:: YOUR INSTRUCTIONS ::
The line with "Toggle the keyframe diamond for リッチテキスト" marks the start; please set it down along with all later lines through the end of the material, exactly, leaving out pictures.

·····

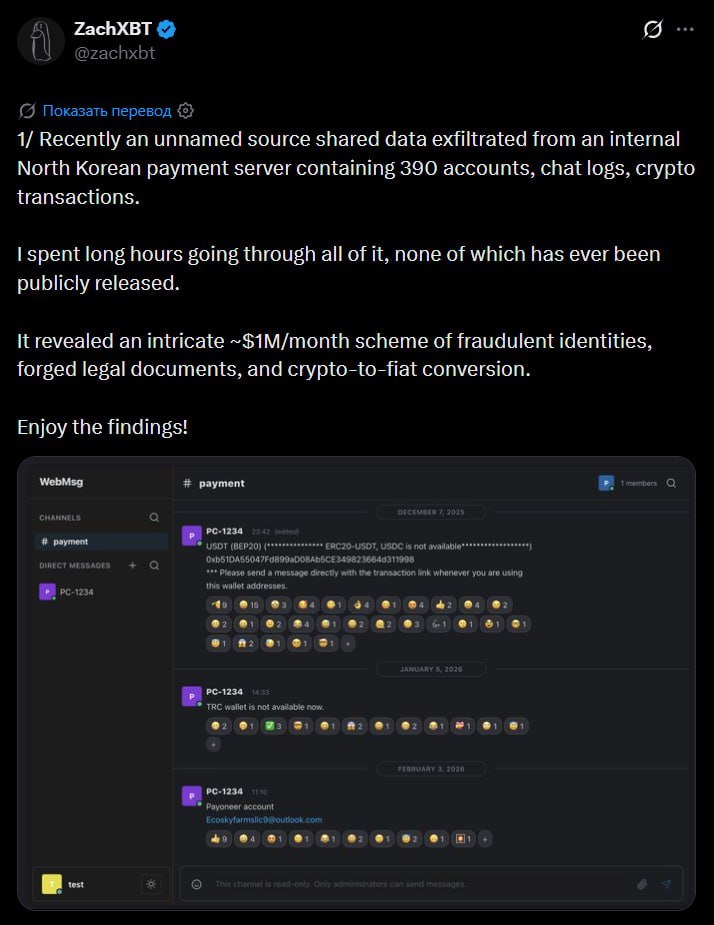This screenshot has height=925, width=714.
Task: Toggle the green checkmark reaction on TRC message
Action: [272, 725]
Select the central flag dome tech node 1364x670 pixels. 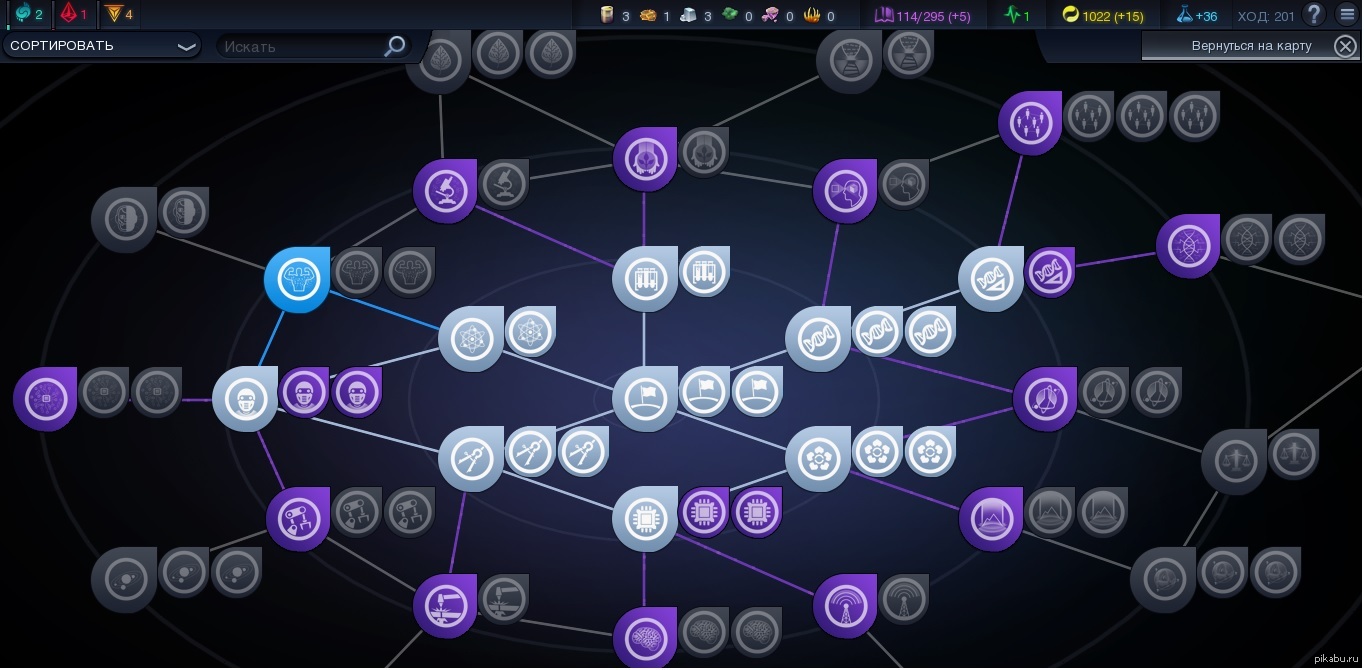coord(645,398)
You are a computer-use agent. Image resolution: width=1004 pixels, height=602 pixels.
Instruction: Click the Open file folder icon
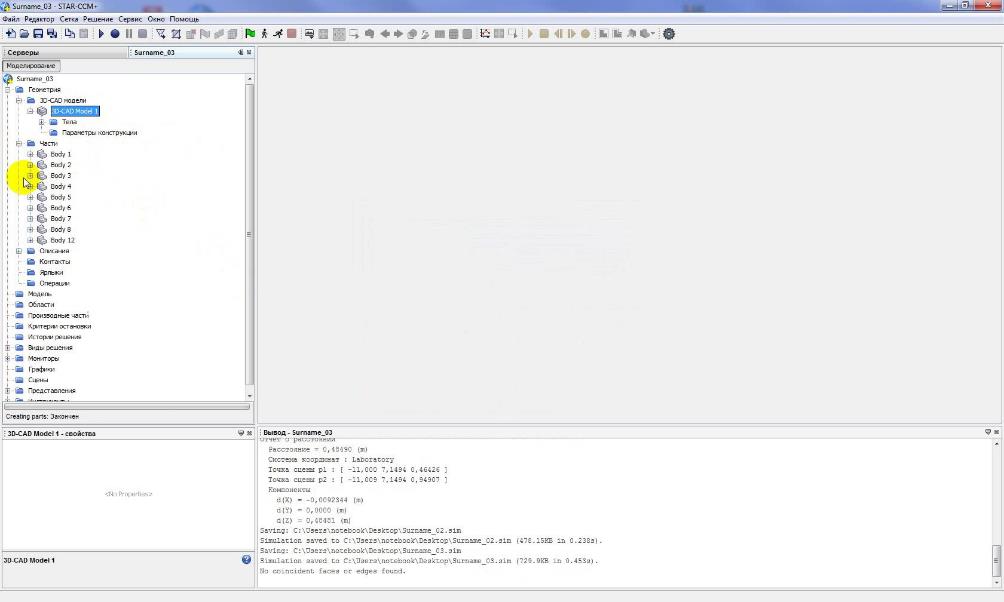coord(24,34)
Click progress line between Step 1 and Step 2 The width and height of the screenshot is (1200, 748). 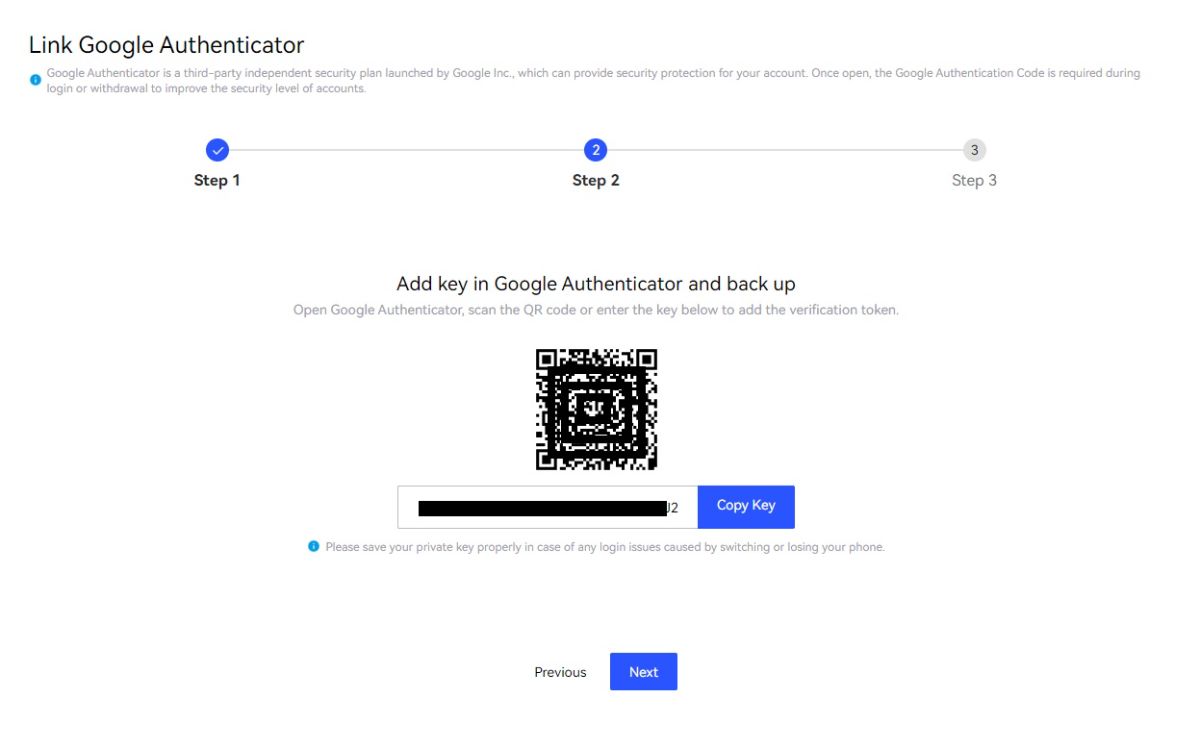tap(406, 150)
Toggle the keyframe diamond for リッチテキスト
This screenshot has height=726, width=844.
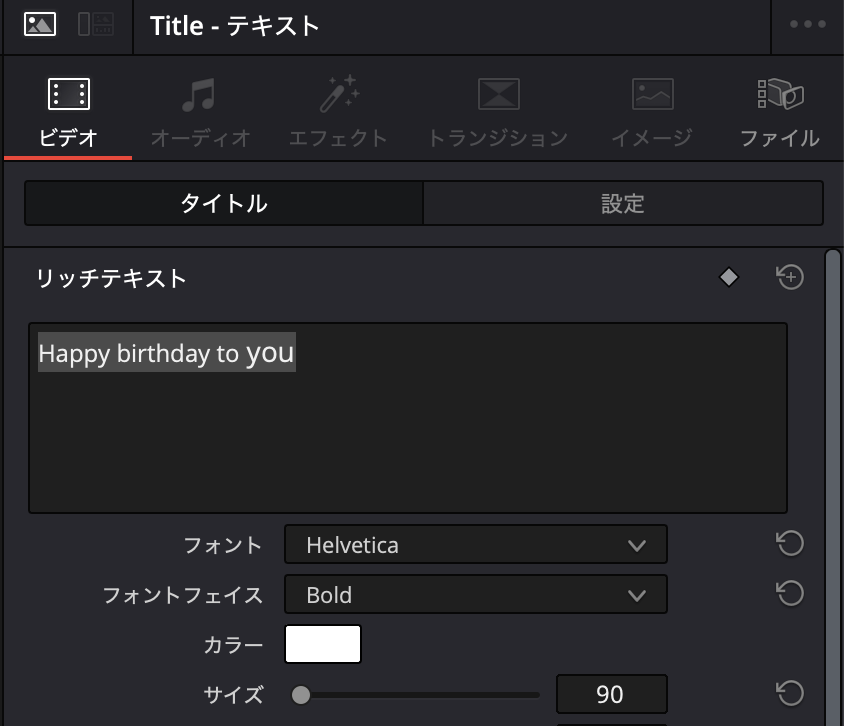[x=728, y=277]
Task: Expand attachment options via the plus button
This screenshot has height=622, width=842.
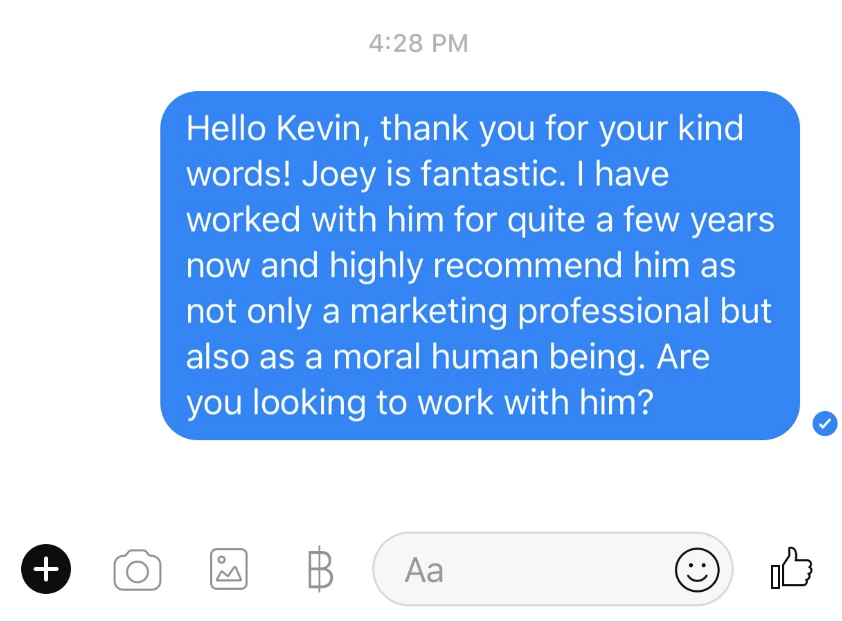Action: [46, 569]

·····

:: COMPLETED EXERCISE ::
Toggle the keyframe diamond for リッチテキスト
This screenshot has height=726, width=844.
[x=728, y=277]
Task: Expand attachment options via the plus button
This screenshot has height=622, width=842.
Action: [46, 569]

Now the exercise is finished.